_Study text_
My daughter is in college now, but in my head, I still talk to the child she was, who is the child that I was, too. I still share my wonder and my faith.
“Plants can talk, too, Ivy. They talk to each other. Is that not astounding?”
“You’re silly, Mama.”
“No really! Plants warn each other about danger. It’s science.”
In 2023, at team of researchers at Saitama University in Japan published a paper sharing their discovery of how injured or damaged plants warn other plants of environmental hazards. When stressed, plants release a mist of volatile organic compounds. These compounds, which contain calcium ions, are rapidly absorbed by surrounding plants, in which they trigger immune responses. To document this communication, the researchers put caterpillars to feed on mustard plants. Nearby were unmunched mustard plants whose cells had been genetically altered to fluoresce green when an influx of calcium ions was detected. Then they could see the healthy plant “read” the chemical warning from the plant with the caterpillars. And they filmed it.
“Here is the video, darling. Do you see? Watch the undulating green light ripple across the leaves of the unharmed plants, disappearing down the stalk. Just think: the world is full of this plant chatter, this invisible glow.”
When I was writing the part of this essay about the Christopher Fry quote, I looked up the text online so I could cut and paste it perfectly into my document. My search term was the opening lines of the monologue: “I am interested / In my feelings. I seem to wish to have some importance / In the play of time.” I got a list of links but at the top of them was the new box where the browser’s integrated AI search tool answered my query. It said:
It’s natural to want to feel valued and important in relationships. Recognizing your feelings and seeking connections where your emotions are acknowledged can help strengthen your self-esteem and overall well-being.
This was followed by a page of links like these:
- Nine Tips for Expressing Feelings (Choosing Therapy)
- 13 Signs You’re Struggling with Emotional Numbness (Loner Wolf)
I closed the page and typed the web address for Internet Archive into my browser. There I found a file containing perfect photographs of each page of the 1950 first edition of The Lady’s Not for Burning from Oxford University Press. This was the edition we used for our rehearsals, which was an old book even then. I flipped to the photo of the cover. It was goldenrod, coffee stained, studded with tiny, printed flame icons. Widening my thumb and finger out on my track pad, I zoomed in until I could count each stitch in the fine linen binding. I leaned forward toward the screen, basking in this comforting material evidence, proof that my memory was real. This, too, is a wonder.
In my dream, I’m on stage in a clumsy archaic costume. The set is a lush green forest of giant mustard plants. There are footlights shining brightly up at me like fallen stars. I can’t see the audience, but I know they are there. I hold a wrapped baby doll, and I jiggle her as I complete my monologue:
What is deep, as love is deep, I’ll have
Deeply. What is good, as love is good
I’ll have well. Then if time and space
Have any purpose, I shall belong to it.
If not…
…the least
I can do is to fill the curled shell of the world
With human deep-sea sound, and hold it to
The ear of God.[1]
As the lights fade, I pluck a sprig of mustard and hold it carefully to my baby’s ear. Then comes applause, and the house lights come up, and everyone moves toward the exits.
[1] Fry, Christopher. The Lady’s Not for Burning. Dramatists Play Service, 1971, p. 45. (Permission to reprint granted by publisher.)
Nancy Bell is a writer and theatre artist living in St. Louis, where she is a professor at Saint Louis University. Their essays and fiction have been published or are forthcoming in StoryQuarterly, Shenandoah, North American Review, Flyway Journal, and elsewhere.

_Material provided_

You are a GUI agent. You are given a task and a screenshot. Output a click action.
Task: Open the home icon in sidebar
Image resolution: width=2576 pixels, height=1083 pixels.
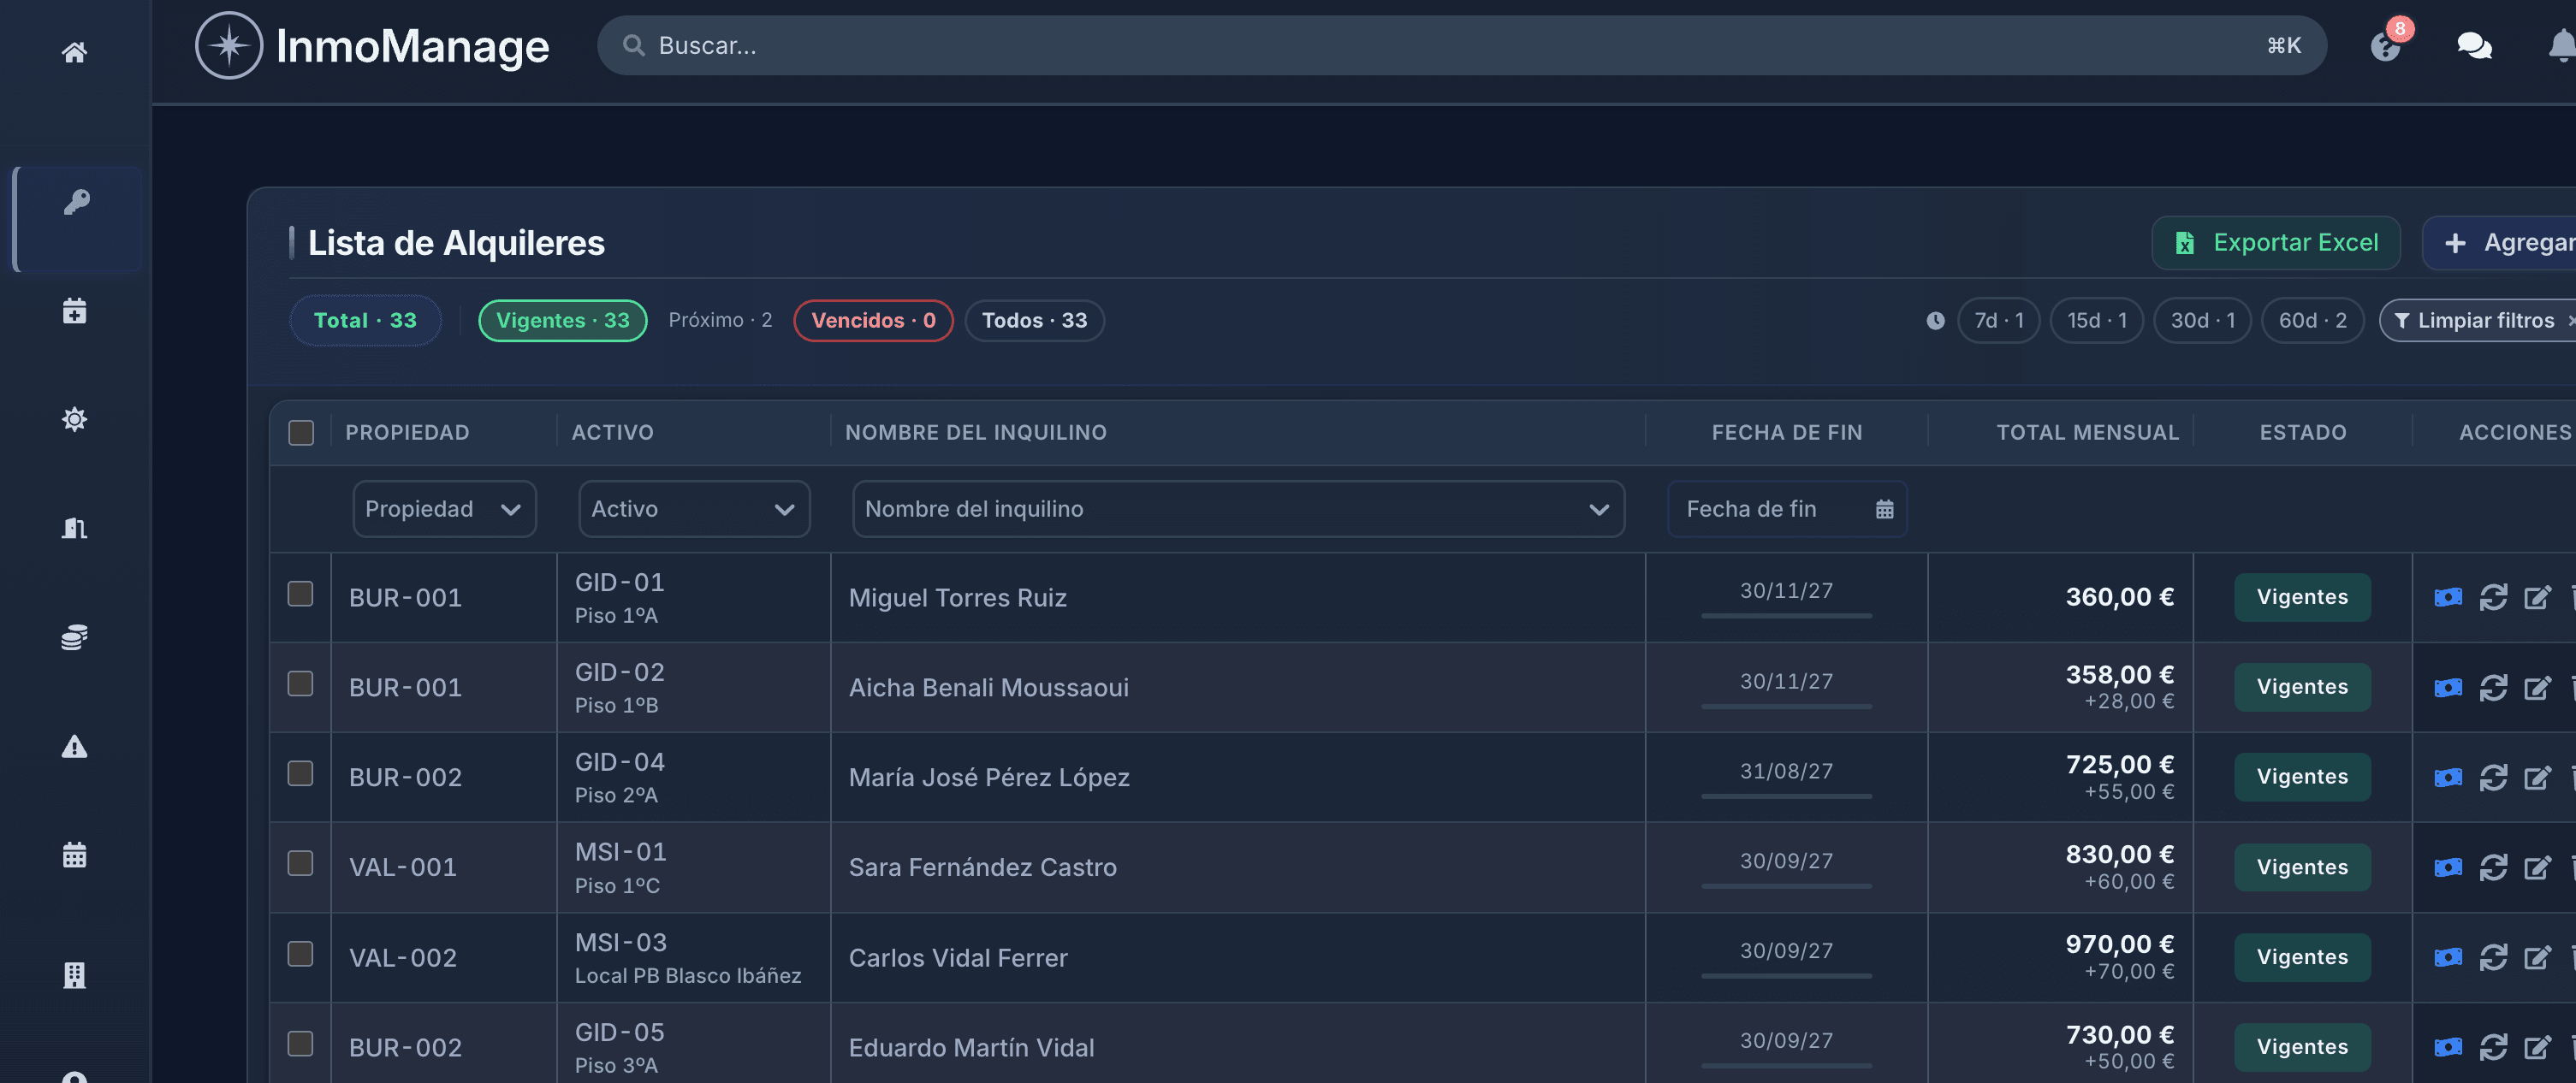(74, 51)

_Complete the following_
**1)** Please reproduce the passage of the essay starting with "In my dream, I’m" and going on through "granted by publisher.)", changing "mustard" to "fern".
**2)** Answer these questions on the essay:
(a) At which university did the 2023 plant research team work?
(b) What did the researchers put on the mustard plants to feed?
(c) In what year was the first edition found on Internet Archive published?

_Activity answers_
**1)**
In my dream, I’m on stage in a clumsy archaic costume. The set is a lush green forest of giant fern plants. There are footlights shining brightly up at me like fallen stars. I can’t see the audience, but I know they are there. I hold a wrapped baby doll, and I jiggle her as I complete my monologue:
What is deep, as love is deep, I’ll have
Deeply. What is good, as love is good
I’ll have well. Then if time and space
Have any purpose, I shall belong to it.
If not…
…the least
I can do is to fill the curled shell of the world
With human deep-sea sound, and hold it to
The ear of God.[1]
As the lights fade, I pluck a sprig of fern and hold it carefully to my baby’s ear. Then comes applause, and the house lights come up, and everyone moves toward the exits.
[1] Fry, Christopher. The Lady’s Not for Burning. Dramatists Play Service, 1971, p. 45. (Permission to reprint granted by publisher.)

**2)**
(a) Saitama University in Japan
(b) Caterpillars
(c) 1950